Un risultato che, numeri alla mano, certifica un miglioramento reale della qualità delle acque. Ma per raccontare correttamente questa notizia serve una precisazione che spesso sfugge: si tratta esclusivamente delle aree ufficialmente destinate alla balneazione. Sono queste le zone monitorate e classificate, quelle dove il bagno è consentito e controllato. E tra queste non mancano località simbolo del litorale laziale, come Sperlonga, Sabaudia, San Felice Circeo e ampi tratti di Gaeta, oltre ai laghi di Bolsena e Bracciano, che confermano standard qualitativi elevati.
Accanto a questa fotografia positiva, però, esiste un’altra realtà che non entra nelle statistiche: quella delle aree interdette alla balneazione. Zone precise, dove il bagno è vietato a prescindere dalla qualità dell’acqua, per ragioni legate alla sicurezza o alla presenza di scarichi. È il caso, ad esempio, delle foci dei fiumi come il Tevere a Fiumicino, l’Aniene a Roma, il Garigliano tra Minturno e il confine campano, oppure di tratti vicini a porti e canali, come alcune aree di Ostia, Civitavecchia e Anzio.

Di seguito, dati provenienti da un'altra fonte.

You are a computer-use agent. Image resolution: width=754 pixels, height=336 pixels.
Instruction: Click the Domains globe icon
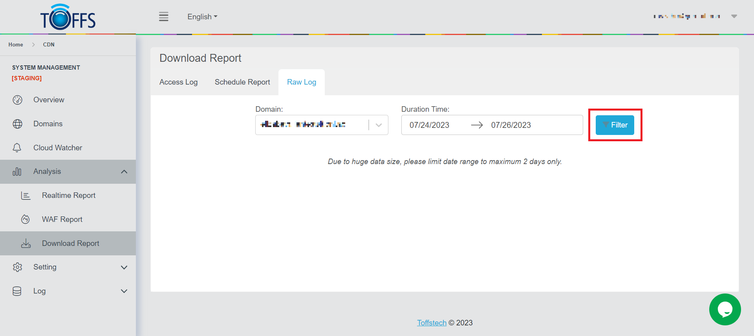[x=17, y=124]
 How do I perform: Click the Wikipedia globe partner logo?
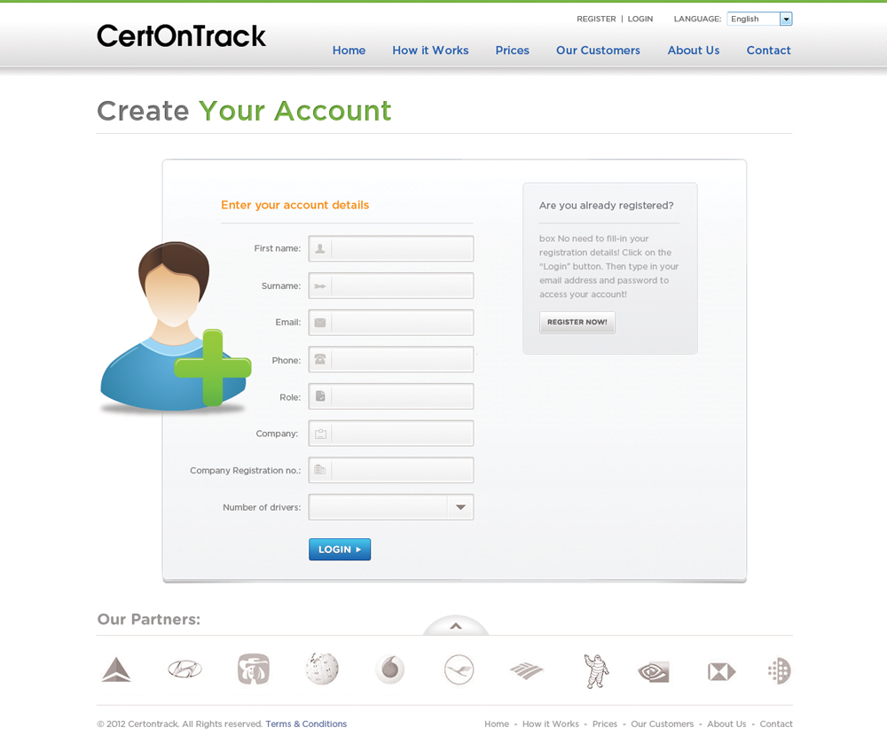[322, 669]
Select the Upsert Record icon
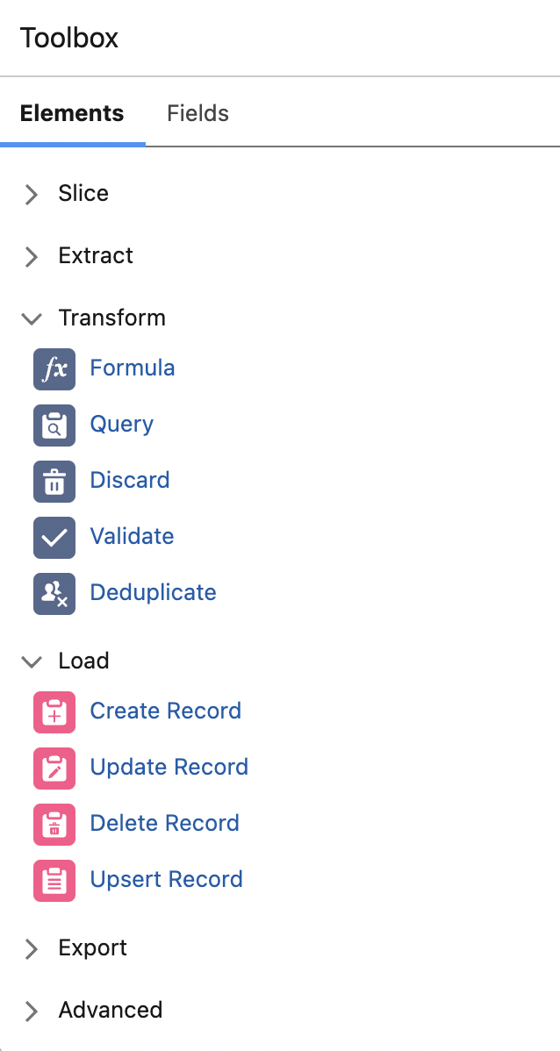The height and width of the screenshot is (1051, 560). [x=54, y=881]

Queste aree non vengono classificate né come eccellenti né come scarse, semplicemente perché non rientrano tra le acque balneabili.
E allora il dato resta positivo, ma va letto con consapevolezza: il Lazio oggi può vantare acque di balneazione di buona qualità, ma questo non significa che ogni tratto di costa sia accessibile o adatto a fare il bagno.
Una distinzione sottile, ma fondamentale. Perché tra il titolo e la realtà, spesso, la differenza sta proprio in quello che non viene detto.